## Activity
Nothing but the lines from the start of the entries through the line containing "[Visit us on YouTube] (24, 2373)" should appear in the answer, each given exactly.

## Data for this exercise
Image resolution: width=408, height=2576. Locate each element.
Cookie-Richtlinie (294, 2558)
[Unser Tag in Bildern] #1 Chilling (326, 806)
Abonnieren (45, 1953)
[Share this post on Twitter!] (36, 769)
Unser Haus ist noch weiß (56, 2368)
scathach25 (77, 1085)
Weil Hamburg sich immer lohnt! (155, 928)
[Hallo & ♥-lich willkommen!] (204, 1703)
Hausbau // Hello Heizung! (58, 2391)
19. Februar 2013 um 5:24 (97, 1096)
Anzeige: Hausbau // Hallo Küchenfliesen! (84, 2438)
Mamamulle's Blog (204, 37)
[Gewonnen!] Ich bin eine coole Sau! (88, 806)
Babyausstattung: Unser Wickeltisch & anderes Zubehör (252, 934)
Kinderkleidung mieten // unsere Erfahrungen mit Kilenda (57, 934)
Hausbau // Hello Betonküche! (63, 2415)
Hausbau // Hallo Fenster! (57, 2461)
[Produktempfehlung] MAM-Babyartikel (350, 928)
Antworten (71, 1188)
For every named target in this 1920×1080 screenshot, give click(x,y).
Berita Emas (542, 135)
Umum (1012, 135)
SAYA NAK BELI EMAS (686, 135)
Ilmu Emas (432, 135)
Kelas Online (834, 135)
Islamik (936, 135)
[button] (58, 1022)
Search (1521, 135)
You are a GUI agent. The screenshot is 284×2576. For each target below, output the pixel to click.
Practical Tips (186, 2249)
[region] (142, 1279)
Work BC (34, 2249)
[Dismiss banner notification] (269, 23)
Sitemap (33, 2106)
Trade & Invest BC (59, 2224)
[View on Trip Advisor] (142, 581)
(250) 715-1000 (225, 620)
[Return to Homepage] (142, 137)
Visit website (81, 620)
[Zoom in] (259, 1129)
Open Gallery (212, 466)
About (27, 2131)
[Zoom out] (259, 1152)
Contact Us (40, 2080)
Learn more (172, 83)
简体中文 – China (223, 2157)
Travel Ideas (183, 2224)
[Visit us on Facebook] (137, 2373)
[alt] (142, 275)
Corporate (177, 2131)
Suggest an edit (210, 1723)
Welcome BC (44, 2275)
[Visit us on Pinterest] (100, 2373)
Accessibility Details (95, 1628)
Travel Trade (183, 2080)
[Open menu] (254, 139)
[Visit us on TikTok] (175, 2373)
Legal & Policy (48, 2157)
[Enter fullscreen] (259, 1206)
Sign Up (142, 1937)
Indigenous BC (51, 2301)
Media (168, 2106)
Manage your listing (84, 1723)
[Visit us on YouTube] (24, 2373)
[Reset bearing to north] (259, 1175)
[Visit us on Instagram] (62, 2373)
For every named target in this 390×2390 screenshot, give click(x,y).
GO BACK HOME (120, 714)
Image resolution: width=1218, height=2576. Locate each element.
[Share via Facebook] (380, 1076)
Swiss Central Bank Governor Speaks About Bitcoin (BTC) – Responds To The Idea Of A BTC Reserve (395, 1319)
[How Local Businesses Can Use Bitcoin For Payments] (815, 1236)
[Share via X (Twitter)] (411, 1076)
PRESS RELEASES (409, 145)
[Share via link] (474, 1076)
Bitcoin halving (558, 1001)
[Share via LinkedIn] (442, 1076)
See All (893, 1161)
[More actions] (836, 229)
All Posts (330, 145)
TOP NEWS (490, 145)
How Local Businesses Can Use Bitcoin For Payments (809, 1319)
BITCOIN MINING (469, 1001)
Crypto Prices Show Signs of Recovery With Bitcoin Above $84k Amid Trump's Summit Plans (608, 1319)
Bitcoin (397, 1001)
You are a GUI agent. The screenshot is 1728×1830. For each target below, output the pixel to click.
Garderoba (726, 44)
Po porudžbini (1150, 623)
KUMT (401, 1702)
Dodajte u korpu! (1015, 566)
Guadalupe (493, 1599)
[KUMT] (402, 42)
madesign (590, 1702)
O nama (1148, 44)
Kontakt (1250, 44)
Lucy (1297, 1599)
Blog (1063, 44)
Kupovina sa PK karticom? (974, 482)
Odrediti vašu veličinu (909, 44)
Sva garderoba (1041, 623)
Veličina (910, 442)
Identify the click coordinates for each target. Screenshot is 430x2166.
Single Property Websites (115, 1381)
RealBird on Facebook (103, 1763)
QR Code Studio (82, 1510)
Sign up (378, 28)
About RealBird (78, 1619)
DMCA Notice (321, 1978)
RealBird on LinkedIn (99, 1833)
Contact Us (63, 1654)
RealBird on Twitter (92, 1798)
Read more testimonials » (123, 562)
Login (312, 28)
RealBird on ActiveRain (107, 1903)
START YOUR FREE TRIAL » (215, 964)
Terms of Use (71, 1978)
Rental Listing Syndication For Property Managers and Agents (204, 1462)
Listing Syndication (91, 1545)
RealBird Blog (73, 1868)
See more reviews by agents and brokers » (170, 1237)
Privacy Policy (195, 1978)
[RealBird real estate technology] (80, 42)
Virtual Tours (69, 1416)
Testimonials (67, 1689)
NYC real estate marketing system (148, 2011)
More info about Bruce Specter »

## Exercise result
Image resolution: width=408, height=2576. Locate each element.
Cookie-Richtlinie (294, 2558)
[Unser Tag in Bildern] #1 Chilling (326, 806)
Abonnieren (45, 1953)
[Share this post on Twitter!] (36, 769)
Unser Haus ist noch weiß (56, 2368)
scathach25 (77, 1085)
Weil Hamburg sich immer lohnt! (155, 928)
[Hallo & ♥-lich willkommen!] (204, 1703)
Hausbau // Hello Heizung! (58, 2391)
19. Februar 2013 um 5:24 (97, 1096)
Anzeige: Hausbau // Hallo Küchenfliesen! (84, 2438)
Mamamulle's Blog (204, 37)
[Gewonnen!] Ich bin eine coole Sau! (88, 806)
Babyausstattung: Unser Wickeltisch & anderes Zubehör (252, 934)
Kinderkleidung mieten // unsere Erfahrungen mit Kilenda (57, 934)
Hausbau // Hello Betonküche! (63, 2415)
Hausbau // Hallo Fenster! (57, 2461)
[Produktempfehlung] MAM-Babyartikel (350, 928)
Antworten (71, 1188)
For every named target in this 1920×1080 screenshot, give click(x,y).
Berita Emas (542, 135)
Umum (1012, 135)
SAYA NAK BELI EMAS (686, 135)
Ilmu Emas (432, 135)
Kelas Online (834, 135)
Islamik (936, 135)
[button] (58, 1022)
Search (1521, 135)
You are a GUI agent. The screenshot is 284×2576. For each target below, output the pixel to click.
Practical Tips (186, 2249)
[region] (142, 1279)
Work BC (34, 2249)
[Dismiss banner notification] (269, 23)
Sitemap (33, 2106)
Trade & Invest BC (59, 2224)
[View on Trip Advisor] (142, 581)
(250) 715-1000 (225, 620)
[Return to Homepage] (142, 137)
Visit website (81, 620)
[Zoom in] (259, 1129)
Open Gallery (212, 466)
About (27, 2131)
[Zoom out] (259, 1152)
Contact Us (40, 2080)
Learn more (172, 83)
简体中文 – China (223, 2157)
Travel Ideas (183, 2224)
[Visit us on Facebook] (137, 2373)
[alt] (142, 275)
Corporate (177, 2131)
Suggest an edit (210, 1723)
Welcome BC (44, 2275)
[Visit us on Pinterest] (100, 2373)
Accessibility Details (95, 1628)
Travel Trade (183, 2080)
[Open menu] (254, 139)
[Visit us on TikTok] (175, 2373)
Legal & Policy (48, 2157)
[Enter fullscreen] (259, 1206)
Sign Up (142, 1937)
Indigenous BC (51, 2301)
Media (168, 2106)
Manage your listing (84, 1723)
[Visit us on YouTube] (24, 2373)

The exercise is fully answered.